** Work to be completed **
Find "Where should I click to: Open" and "Click the foreground color swatch" in the records below. Copy the lines holding them and every line between, exactly, and no others.
Segment Start: Extracted entries
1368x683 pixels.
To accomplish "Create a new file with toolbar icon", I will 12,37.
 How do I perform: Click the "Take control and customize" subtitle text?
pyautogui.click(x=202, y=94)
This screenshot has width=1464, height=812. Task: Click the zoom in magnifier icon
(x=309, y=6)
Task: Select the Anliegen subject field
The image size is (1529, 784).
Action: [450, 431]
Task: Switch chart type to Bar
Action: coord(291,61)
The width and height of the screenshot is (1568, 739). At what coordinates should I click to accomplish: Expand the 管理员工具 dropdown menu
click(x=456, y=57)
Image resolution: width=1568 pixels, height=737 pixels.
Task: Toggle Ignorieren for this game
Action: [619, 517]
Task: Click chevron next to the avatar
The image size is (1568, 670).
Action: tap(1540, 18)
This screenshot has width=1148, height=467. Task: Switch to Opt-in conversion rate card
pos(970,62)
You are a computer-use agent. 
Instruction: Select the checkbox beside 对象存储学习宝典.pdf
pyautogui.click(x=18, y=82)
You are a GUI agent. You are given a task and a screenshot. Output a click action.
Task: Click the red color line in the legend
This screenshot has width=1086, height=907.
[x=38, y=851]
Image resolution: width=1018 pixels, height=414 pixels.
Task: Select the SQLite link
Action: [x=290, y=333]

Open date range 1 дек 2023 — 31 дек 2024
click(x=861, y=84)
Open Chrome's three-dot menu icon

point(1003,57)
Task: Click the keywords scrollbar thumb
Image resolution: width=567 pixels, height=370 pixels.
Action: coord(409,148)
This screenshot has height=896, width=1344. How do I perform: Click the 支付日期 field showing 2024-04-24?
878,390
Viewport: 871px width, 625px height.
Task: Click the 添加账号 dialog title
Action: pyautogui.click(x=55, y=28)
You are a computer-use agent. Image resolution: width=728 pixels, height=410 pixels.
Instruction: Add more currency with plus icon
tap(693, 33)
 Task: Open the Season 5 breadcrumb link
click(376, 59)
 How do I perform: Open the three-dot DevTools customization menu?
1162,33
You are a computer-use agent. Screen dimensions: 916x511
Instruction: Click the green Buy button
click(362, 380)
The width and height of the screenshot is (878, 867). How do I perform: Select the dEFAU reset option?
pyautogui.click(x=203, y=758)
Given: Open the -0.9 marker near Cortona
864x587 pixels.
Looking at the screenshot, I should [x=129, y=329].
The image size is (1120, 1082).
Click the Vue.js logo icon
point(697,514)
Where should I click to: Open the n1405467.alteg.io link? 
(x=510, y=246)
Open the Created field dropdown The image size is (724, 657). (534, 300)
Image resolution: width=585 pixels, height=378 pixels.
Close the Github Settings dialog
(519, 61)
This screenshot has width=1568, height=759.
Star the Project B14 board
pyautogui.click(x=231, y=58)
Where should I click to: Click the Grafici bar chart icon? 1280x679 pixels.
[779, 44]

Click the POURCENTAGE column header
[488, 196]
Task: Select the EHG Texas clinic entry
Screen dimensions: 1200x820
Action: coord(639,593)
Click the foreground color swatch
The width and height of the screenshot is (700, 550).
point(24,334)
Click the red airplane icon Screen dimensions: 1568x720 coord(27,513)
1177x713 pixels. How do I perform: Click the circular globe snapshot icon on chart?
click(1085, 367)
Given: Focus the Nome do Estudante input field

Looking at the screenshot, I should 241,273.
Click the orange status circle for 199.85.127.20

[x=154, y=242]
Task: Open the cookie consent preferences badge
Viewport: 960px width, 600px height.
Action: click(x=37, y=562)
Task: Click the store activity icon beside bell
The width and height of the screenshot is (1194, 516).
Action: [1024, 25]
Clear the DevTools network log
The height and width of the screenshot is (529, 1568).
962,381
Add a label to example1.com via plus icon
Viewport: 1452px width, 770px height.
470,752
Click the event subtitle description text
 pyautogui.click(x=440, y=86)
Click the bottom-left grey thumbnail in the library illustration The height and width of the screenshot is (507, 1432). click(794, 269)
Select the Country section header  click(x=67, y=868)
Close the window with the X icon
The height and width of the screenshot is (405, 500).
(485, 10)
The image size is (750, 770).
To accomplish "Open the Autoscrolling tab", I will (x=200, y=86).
Segment End: Extracted entries
** Your solution **
Where should I click to: Open the n1405467.alteg.io link? 
(x=510, y=246)
Open the Created field dropdown The image size is (724, 657). (534, 300)
Image resolution: width=585 pixels, height=378 pixels.
Close the Github Settings dialog
(519, 61)
This screenshot has width=1568, height=759.
Star the Project B14 board
pyautogui.click(x=231, y=58)
Where should I click to: Click the Grafici bar chart icon? 1280x679 pixels.
[779, 44]

Click the POURCENTAGE column header
[488, 196]
Task: Select the EHG Texas clinic entry
Screen dimensions: 1200x820
Action: coord(639,593)
Click the foreground color swatch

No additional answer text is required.